Action item: Go line by line through the entries and show those that hold the string "indicator".

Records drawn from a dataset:

╔══

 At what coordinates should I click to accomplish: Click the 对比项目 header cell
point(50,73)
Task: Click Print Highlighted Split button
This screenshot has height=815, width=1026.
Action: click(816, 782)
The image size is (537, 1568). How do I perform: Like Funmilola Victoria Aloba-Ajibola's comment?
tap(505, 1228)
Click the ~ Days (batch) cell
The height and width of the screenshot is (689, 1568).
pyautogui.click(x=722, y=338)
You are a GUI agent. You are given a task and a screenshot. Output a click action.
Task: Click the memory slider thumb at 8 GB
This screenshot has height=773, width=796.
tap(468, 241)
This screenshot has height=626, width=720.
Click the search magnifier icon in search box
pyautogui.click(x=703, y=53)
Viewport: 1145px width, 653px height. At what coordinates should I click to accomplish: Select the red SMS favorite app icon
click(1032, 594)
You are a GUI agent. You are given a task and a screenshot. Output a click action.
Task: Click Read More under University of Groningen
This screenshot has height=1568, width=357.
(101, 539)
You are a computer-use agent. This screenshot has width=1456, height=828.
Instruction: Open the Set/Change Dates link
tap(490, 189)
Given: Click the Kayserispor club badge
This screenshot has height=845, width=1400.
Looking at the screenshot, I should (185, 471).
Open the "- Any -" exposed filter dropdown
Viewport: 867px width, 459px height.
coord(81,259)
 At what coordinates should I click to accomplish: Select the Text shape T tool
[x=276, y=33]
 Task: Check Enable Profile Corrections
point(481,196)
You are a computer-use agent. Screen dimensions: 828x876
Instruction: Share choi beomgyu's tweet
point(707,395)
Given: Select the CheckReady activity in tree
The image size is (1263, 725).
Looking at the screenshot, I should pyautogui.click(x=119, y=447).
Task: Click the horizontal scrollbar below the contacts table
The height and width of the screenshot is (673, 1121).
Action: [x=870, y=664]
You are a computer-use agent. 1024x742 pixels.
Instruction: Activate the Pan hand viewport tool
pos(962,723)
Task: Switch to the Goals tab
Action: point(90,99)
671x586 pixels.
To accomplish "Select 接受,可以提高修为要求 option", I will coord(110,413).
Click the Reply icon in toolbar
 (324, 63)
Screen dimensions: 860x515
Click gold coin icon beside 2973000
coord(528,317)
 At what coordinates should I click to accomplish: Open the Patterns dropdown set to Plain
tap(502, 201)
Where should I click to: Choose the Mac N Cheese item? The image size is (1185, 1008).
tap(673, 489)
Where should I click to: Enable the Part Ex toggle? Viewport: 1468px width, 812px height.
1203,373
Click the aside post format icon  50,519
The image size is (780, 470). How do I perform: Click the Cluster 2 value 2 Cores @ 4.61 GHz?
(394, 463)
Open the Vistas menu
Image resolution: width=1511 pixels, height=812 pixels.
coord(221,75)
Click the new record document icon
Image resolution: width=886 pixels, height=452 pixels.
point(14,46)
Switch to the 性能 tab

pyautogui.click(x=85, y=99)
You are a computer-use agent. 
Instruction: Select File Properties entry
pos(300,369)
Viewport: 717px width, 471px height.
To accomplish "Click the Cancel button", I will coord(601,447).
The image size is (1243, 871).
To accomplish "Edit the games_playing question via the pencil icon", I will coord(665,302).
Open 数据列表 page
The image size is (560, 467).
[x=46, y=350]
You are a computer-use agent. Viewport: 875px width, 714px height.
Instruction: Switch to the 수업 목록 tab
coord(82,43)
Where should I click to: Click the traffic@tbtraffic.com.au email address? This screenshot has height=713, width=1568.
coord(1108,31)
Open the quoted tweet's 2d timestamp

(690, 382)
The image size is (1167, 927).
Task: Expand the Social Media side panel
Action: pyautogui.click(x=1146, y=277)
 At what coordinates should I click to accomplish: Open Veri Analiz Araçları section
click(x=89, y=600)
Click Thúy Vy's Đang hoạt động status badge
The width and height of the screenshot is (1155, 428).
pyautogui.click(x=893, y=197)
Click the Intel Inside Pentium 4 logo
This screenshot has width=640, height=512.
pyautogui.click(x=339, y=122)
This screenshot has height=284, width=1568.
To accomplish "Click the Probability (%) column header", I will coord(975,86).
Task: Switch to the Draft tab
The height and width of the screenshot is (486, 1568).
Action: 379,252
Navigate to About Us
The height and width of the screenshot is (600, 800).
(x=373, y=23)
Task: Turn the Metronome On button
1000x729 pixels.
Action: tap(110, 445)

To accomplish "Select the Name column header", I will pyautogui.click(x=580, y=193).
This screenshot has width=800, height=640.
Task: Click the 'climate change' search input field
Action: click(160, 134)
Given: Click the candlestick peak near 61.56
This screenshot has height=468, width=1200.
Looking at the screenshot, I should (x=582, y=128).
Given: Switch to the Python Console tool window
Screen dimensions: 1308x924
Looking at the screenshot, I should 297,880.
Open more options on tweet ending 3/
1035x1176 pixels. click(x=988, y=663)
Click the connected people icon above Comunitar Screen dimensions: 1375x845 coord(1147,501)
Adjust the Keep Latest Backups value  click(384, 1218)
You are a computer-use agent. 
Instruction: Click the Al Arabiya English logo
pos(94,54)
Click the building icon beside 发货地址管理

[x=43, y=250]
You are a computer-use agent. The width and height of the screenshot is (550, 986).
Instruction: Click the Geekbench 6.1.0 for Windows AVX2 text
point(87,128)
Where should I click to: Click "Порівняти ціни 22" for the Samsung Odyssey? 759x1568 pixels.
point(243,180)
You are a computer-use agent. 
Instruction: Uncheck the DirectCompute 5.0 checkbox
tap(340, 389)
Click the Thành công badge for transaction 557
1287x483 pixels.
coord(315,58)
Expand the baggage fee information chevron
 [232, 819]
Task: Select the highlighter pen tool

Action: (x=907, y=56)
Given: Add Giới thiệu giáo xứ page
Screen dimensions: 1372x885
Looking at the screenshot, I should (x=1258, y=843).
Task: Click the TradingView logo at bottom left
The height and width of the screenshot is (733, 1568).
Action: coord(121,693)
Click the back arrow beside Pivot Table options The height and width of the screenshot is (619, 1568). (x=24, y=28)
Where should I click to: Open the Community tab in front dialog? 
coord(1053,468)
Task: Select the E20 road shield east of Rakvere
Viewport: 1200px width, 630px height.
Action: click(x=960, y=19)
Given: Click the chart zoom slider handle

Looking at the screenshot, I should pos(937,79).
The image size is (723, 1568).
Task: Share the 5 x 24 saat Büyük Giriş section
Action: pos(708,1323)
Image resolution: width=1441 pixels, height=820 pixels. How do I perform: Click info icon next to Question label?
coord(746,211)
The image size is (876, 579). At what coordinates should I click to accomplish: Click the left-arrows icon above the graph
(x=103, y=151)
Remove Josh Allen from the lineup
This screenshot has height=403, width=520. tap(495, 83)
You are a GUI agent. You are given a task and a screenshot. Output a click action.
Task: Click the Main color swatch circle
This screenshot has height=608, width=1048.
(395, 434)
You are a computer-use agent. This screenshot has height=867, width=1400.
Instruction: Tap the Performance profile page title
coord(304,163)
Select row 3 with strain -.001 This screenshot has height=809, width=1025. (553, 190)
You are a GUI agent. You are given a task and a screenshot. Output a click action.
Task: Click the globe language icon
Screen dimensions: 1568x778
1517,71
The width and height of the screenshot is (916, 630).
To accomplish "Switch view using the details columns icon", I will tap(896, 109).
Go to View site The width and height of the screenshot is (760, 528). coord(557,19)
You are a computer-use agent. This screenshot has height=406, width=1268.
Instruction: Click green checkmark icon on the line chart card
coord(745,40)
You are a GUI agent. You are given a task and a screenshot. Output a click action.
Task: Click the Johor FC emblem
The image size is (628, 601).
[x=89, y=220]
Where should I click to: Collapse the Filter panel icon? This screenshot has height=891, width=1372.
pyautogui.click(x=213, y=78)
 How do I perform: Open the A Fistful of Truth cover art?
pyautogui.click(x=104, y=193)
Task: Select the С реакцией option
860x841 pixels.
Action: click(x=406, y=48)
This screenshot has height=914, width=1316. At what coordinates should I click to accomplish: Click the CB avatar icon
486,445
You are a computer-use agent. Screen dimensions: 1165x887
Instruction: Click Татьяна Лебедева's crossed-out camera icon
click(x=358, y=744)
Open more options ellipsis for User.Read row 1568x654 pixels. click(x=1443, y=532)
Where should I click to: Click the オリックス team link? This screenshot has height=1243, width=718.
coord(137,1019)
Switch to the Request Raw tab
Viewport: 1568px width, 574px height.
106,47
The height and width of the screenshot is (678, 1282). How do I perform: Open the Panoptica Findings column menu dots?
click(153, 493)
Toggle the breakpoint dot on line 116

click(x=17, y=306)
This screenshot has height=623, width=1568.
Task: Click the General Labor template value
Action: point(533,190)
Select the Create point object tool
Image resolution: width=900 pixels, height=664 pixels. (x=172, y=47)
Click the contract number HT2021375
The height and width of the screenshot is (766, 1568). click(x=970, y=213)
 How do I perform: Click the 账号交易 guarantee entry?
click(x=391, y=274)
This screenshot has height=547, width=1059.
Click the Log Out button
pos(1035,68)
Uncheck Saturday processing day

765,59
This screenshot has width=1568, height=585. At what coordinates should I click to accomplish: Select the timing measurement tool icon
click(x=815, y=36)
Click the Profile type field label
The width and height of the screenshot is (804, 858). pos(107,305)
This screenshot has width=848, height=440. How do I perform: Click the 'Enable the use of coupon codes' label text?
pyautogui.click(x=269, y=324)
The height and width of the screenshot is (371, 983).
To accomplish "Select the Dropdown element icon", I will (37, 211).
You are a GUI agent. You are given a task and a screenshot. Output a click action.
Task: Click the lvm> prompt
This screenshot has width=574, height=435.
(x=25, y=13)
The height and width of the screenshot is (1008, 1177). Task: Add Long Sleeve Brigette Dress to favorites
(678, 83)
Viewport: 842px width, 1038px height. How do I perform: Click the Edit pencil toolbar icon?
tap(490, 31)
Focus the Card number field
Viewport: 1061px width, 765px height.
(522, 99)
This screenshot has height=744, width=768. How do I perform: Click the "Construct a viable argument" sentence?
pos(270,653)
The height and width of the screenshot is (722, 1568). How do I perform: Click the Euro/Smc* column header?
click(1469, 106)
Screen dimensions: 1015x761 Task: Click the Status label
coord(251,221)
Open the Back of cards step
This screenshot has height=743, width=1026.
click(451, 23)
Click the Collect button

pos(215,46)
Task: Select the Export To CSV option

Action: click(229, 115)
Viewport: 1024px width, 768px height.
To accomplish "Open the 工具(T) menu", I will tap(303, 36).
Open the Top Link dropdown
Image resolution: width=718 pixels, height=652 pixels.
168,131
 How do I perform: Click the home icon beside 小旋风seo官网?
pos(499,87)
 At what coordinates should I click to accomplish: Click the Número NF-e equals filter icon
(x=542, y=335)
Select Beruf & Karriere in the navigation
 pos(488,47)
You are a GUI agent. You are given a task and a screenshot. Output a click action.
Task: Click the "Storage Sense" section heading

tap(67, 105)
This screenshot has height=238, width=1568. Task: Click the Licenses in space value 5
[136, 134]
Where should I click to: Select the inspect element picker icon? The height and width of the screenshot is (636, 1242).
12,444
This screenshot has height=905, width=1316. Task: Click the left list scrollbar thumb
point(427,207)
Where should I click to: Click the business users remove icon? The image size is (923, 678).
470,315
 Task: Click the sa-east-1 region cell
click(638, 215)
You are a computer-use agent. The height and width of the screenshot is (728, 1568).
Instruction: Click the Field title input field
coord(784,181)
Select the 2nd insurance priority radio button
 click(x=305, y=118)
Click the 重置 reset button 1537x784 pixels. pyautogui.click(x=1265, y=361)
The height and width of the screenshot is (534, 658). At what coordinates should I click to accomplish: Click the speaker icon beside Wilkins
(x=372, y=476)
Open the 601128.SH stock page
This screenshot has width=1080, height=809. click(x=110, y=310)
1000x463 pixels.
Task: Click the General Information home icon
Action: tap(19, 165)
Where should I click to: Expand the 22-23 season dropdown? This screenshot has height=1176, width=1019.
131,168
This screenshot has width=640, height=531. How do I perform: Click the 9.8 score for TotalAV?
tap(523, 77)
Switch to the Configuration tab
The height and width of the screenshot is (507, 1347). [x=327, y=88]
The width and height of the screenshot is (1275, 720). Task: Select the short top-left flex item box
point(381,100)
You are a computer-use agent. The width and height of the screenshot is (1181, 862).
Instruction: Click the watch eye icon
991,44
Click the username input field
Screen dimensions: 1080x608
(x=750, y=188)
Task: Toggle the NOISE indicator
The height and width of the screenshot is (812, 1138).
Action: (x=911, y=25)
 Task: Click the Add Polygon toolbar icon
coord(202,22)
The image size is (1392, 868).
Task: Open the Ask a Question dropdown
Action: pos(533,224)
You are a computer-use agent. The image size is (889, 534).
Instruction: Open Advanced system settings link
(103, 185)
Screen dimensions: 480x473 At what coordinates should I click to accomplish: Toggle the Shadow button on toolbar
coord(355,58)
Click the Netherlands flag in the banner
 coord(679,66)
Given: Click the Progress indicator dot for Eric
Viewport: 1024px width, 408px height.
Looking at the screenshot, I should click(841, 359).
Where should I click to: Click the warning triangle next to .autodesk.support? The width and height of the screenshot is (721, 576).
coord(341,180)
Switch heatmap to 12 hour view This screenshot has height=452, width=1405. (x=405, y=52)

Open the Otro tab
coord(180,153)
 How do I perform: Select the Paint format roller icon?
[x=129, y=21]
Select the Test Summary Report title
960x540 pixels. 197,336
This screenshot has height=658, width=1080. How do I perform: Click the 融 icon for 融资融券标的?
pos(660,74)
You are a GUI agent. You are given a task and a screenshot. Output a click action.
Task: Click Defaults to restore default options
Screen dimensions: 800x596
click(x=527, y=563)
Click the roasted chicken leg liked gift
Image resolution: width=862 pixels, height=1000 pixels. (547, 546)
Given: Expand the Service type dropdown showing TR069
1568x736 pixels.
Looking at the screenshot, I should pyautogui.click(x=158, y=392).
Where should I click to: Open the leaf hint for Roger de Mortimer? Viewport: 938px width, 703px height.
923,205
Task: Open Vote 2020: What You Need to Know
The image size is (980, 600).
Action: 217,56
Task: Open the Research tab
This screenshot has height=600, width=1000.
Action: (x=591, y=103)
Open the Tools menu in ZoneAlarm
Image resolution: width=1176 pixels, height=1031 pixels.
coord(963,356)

╚══

The completed task:
Task: Toggle the NOISE indicator
Given: Click the Progress indicator dot for Eric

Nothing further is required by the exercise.